### Task description
Copy out every line in the entries below that includes "agent".

### Exercise inputs
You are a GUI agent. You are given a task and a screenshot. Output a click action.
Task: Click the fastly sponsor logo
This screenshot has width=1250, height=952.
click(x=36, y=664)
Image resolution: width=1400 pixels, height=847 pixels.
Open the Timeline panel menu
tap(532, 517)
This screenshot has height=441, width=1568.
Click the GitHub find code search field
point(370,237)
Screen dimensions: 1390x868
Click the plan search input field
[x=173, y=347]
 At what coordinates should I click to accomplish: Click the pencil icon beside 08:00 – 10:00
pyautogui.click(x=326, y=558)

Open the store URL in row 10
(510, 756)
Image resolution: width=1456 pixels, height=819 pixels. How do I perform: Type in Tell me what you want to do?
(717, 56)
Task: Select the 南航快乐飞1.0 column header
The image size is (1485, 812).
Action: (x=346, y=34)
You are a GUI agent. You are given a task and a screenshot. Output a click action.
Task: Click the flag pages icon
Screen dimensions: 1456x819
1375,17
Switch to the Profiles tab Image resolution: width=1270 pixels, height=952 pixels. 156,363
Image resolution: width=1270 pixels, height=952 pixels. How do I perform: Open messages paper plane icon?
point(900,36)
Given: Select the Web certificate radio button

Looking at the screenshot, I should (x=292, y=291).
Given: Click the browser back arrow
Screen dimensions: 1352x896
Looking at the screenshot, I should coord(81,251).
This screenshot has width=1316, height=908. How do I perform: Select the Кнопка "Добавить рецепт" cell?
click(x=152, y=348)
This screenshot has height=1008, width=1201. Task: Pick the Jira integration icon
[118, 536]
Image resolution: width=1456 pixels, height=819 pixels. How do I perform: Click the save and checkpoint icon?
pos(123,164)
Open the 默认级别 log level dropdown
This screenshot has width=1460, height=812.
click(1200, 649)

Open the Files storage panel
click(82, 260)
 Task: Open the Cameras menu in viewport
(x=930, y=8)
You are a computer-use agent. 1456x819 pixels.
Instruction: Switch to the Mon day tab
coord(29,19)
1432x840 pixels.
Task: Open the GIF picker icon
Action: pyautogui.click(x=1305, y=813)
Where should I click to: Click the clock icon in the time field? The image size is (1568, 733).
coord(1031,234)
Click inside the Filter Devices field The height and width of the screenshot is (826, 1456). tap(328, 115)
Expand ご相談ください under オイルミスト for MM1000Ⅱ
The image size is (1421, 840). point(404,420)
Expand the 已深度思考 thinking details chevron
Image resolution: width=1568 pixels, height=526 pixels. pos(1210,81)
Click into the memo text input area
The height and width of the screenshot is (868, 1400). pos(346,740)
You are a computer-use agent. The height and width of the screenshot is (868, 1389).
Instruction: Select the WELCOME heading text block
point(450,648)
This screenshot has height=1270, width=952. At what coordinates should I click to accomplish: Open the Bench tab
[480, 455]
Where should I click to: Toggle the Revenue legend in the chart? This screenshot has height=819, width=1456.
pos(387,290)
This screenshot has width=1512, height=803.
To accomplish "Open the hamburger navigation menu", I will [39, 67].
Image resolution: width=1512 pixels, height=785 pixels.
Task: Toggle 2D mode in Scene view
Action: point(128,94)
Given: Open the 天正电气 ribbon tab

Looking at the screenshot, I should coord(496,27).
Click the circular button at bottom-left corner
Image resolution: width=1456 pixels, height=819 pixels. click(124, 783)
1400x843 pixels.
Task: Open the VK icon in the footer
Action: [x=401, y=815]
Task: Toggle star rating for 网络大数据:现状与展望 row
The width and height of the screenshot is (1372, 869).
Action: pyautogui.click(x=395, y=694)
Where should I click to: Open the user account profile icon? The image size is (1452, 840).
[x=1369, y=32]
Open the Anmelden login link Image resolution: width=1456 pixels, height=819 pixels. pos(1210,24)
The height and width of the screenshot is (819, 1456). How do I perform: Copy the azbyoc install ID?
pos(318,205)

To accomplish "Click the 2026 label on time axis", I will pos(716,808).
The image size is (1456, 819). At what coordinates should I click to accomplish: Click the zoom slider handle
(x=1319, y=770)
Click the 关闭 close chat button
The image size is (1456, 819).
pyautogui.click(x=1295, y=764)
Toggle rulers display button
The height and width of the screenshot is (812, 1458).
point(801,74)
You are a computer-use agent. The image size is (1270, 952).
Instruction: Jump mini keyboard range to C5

### Answer
You are a GUI agent. You are given a task and a screenshot. Output a click action.
You are a GUI agent. You are given a task and a screenshot. Output a click action.
You are a computer-use agent. 1456x819 pixels.
You are a computer-use agent. The height and width of the screenshot is (868, 1389).
You are a computer-use agent. The image size is (1270, 952).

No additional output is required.